Officials of the previous regime are protecting their old masters. A limited number of people are collecting evidence. The investigations are definitely going on. There is enough evidence against some of them. No one can be blamed for the delays. I salute both President Sirisena and Premier Wickremesinghe. Both have not misled the public through denials or providing wrong information.

ON FINANCE MINISTER RAVI KARUNANAYAKE’S CABINET MEMORANDUM TO PAY RS 300 MILLION TO A “PROFESSIONAL CONSULTANT”. THIS WAS DISCUSSED AT LAST WEEK’S MINISTERIAL MEETING: I can tell you I would not have spoken. I am governed by collective responsibility. However, the media has highlighted this matter. I objected to a technicality. My argument firstly was that the organisation referred to (Hotel Developers Limited, the holding company of Colombo Hilton) was under my Ministry. Either this subject should have been brought under the Ministry of Finance or it is I who should have been responsible for any recommendation. Secondly, I strongly believe it is not the proper process for such payments. The contents (of the memorandum) itself are at issue.

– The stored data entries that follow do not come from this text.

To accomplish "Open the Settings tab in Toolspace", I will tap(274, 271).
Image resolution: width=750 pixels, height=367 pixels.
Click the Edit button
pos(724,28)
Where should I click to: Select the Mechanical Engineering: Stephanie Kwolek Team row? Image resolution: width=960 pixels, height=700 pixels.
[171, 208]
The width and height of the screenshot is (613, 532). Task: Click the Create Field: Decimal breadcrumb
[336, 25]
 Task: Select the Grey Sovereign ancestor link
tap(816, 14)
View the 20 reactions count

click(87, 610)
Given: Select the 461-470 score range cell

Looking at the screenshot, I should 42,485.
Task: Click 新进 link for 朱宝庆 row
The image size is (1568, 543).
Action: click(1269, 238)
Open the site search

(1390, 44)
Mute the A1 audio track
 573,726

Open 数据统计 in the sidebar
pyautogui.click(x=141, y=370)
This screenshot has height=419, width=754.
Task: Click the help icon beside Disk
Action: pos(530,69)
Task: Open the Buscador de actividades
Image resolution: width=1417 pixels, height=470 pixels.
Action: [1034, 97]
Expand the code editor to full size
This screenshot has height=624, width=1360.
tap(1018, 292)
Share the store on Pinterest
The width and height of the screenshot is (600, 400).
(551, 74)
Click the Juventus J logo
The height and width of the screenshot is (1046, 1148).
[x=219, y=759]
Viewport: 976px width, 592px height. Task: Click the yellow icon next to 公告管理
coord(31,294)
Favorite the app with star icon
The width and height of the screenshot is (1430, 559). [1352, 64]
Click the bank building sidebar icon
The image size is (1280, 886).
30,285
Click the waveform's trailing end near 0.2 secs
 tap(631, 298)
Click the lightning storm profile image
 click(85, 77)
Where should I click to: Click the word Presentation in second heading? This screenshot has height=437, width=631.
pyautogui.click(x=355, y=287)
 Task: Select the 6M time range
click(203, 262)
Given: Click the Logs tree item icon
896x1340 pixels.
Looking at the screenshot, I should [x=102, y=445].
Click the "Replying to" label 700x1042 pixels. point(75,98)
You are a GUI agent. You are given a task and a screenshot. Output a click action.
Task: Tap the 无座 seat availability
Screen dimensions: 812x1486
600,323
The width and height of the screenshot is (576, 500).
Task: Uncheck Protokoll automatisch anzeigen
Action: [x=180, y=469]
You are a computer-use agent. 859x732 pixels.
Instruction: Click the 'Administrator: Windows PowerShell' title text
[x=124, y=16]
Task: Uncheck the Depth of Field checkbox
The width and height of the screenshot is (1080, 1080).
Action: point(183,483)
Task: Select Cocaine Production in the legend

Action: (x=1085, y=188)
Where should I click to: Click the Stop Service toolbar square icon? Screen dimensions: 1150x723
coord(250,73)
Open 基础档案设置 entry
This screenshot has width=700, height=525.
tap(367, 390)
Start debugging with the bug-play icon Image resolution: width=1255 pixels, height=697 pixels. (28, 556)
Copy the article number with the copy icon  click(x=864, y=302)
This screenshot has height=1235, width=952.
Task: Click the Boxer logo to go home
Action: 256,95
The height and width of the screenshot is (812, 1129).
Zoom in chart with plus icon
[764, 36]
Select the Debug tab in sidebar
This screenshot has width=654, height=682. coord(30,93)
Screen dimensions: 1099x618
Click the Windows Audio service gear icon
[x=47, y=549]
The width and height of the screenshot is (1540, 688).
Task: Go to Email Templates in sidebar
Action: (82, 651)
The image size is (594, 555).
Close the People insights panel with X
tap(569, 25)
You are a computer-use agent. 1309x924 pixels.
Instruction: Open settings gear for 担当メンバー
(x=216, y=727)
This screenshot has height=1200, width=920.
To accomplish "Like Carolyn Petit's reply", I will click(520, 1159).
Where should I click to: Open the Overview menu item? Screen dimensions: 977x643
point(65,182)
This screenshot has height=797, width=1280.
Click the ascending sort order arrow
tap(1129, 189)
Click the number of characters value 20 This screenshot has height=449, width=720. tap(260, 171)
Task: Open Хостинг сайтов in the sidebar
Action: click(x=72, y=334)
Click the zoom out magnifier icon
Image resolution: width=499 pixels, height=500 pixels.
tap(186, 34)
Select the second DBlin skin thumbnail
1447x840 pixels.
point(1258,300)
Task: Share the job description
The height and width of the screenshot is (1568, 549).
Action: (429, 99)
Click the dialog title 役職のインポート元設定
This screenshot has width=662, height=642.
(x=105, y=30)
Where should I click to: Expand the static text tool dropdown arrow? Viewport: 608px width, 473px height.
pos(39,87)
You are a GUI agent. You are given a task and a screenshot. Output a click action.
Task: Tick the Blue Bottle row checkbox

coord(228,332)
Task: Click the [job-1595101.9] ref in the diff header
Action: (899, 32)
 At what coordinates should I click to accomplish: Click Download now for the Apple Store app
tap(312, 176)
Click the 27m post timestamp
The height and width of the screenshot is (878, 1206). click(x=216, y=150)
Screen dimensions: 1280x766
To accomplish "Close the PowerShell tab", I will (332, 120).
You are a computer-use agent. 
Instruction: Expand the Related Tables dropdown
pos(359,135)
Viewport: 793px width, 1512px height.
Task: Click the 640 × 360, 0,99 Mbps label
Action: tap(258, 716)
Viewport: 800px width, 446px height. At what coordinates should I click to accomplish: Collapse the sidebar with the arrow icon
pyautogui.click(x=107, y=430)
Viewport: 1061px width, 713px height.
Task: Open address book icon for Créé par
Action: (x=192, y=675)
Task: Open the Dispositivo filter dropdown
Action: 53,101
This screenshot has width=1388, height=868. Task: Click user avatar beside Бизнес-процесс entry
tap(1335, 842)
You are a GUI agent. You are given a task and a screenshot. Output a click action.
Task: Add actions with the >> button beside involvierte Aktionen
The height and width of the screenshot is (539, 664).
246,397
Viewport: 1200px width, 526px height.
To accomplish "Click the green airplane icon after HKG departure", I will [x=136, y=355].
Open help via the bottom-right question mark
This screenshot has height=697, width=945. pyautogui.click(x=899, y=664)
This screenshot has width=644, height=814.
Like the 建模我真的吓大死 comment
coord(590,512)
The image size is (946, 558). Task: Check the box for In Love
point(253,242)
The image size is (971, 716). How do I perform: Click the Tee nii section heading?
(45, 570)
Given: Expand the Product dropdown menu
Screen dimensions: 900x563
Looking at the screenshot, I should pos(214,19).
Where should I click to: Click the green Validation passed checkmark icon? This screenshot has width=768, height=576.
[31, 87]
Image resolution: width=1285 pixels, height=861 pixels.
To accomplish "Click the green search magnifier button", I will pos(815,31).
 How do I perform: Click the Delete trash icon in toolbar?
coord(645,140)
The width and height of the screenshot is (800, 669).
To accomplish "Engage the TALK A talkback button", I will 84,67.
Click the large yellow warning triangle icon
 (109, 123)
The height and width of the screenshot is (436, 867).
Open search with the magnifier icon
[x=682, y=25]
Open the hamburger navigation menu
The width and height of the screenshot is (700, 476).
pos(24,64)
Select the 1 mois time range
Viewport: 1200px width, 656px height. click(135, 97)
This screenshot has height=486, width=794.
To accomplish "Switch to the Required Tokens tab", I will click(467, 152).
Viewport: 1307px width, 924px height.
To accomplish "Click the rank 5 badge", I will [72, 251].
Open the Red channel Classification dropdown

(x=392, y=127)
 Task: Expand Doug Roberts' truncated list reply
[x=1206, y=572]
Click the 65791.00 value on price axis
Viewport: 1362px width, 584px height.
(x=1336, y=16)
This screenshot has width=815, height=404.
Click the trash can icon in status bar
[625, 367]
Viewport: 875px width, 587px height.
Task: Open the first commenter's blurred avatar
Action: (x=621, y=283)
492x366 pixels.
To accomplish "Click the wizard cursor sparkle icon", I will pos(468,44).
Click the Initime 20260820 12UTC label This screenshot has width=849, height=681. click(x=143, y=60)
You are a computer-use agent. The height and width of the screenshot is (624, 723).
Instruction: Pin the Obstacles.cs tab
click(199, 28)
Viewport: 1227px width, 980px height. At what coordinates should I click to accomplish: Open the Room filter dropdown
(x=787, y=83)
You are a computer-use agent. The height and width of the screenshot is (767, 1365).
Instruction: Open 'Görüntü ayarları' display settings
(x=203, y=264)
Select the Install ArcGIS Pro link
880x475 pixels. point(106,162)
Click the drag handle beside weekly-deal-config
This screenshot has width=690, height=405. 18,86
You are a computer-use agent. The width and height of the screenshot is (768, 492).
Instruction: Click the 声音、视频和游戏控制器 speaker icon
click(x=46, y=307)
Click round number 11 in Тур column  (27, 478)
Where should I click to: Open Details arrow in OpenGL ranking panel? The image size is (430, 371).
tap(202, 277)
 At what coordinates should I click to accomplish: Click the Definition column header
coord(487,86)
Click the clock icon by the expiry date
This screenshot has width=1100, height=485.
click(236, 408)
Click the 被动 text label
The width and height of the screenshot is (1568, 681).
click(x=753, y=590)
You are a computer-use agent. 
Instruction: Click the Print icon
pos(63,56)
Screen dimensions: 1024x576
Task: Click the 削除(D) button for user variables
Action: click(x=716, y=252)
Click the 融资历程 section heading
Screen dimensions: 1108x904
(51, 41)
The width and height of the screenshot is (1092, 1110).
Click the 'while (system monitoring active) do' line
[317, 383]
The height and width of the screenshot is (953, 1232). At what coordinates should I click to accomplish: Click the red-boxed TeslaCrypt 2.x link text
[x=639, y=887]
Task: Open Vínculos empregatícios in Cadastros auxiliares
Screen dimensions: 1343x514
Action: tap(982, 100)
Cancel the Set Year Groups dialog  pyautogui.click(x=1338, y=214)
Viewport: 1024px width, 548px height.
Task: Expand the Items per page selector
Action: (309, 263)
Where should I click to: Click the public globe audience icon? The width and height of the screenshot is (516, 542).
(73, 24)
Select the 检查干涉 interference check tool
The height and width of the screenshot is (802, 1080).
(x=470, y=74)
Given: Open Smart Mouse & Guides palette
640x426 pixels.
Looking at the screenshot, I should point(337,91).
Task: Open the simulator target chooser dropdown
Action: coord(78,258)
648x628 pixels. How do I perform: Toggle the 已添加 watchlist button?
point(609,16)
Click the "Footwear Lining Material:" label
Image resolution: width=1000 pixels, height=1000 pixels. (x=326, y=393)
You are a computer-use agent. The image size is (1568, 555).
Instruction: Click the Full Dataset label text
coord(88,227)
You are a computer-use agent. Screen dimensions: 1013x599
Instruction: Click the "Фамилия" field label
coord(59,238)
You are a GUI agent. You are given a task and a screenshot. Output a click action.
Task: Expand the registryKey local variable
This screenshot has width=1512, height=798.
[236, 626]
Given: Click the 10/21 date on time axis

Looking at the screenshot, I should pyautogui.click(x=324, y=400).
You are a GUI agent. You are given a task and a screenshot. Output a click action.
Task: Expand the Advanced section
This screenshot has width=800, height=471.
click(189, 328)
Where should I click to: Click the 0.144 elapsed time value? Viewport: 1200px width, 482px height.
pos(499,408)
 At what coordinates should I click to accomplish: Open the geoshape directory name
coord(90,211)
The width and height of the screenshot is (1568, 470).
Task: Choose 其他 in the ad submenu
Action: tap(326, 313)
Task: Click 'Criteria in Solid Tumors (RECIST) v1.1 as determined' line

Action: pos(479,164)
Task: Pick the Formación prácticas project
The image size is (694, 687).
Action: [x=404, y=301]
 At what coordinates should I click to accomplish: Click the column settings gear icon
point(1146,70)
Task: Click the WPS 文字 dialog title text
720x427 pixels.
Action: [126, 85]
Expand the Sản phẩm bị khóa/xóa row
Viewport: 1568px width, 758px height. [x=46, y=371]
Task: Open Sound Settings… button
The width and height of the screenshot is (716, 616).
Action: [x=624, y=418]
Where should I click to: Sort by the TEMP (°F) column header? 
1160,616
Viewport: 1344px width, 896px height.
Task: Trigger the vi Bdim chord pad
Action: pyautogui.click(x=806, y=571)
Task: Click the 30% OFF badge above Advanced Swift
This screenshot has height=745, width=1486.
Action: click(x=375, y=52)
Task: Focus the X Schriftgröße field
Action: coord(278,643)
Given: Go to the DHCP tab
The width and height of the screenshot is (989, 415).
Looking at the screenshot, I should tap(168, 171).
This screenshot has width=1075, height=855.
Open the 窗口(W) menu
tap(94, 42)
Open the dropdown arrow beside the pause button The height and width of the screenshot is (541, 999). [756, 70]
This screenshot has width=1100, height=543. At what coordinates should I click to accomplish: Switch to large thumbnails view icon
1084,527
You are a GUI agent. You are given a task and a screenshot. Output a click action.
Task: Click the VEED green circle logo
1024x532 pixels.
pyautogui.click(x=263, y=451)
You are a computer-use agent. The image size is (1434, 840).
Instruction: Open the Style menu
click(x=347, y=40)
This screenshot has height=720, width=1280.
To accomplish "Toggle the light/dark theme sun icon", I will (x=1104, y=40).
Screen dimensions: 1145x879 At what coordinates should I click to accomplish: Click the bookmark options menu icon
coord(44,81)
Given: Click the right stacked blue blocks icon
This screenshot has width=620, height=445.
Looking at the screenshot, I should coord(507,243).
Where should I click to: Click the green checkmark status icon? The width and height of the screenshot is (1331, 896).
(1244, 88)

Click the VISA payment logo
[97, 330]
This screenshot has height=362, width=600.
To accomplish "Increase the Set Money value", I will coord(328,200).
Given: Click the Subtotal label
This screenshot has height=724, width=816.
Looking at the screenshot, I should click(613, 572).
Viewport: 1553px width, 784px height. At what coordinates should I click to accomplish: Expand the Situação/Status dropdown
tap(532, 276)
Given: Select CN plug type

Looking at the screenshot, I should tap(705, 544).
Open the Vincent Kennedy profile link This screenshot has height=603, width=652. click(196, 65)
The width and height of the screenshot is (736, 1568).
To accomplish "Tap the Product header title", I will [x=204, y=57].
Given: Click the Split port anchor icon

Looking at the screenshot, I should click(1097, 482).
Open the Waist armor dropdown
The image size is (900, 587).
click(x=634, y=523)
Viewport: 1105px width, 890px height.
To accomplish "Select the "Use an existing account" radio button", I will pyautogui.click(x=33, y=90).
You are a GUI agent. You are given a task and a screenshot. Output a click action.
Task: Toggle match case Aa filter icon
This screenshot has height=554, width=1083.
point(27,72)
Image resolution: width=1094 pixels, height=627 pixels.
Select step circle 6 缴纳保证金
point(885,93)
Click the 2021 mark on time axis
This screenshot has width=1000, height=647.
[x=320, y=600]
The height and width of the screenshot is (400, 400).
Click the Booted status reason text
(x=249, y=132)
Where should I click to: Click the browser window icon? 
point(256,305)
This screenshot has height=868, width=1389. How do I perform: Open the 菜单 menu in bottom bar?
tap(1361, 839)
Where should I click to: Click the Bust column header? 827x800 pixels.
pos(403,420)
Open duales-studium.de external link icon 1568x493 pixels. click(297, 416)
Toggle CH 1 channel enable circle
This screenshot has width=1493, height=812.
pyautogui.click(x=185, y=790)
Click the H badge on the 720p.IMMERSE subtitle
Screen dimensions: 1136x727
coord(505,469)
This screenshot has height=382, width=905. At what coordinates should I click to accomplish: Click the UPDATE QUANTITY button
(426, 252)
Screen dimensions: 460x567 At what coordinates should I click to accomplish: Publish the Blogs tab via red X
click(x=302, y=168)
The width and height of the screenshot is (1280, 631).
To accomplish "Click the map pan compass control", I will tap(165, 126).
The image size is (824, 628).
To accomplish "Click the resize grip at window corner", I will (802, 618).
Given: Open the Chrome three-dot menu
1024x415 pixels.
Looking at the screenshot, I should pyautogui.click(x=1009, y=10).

ON ACTION AGAINST HIRUNIKA PREMACHANDRA ON THE ALLEGED ABDUCTION OF A YOUTH BY HER STAFF: As far as this case is concerned, she has behaved decently. She had acted with responsibility and supported the legal process. A Grama Niladhari (a village level official) was tied to a tree by a politician of the former Government. No action was taken then. When a Deputy Minister was stopped by a traffic police officer, the law did not take its course. The officer’s private vehicle was burnt. Where were the civil society groups then? They were frightened for their lives. We will not interfere in the investigations. She is a member of the United National Front and not the United National Party.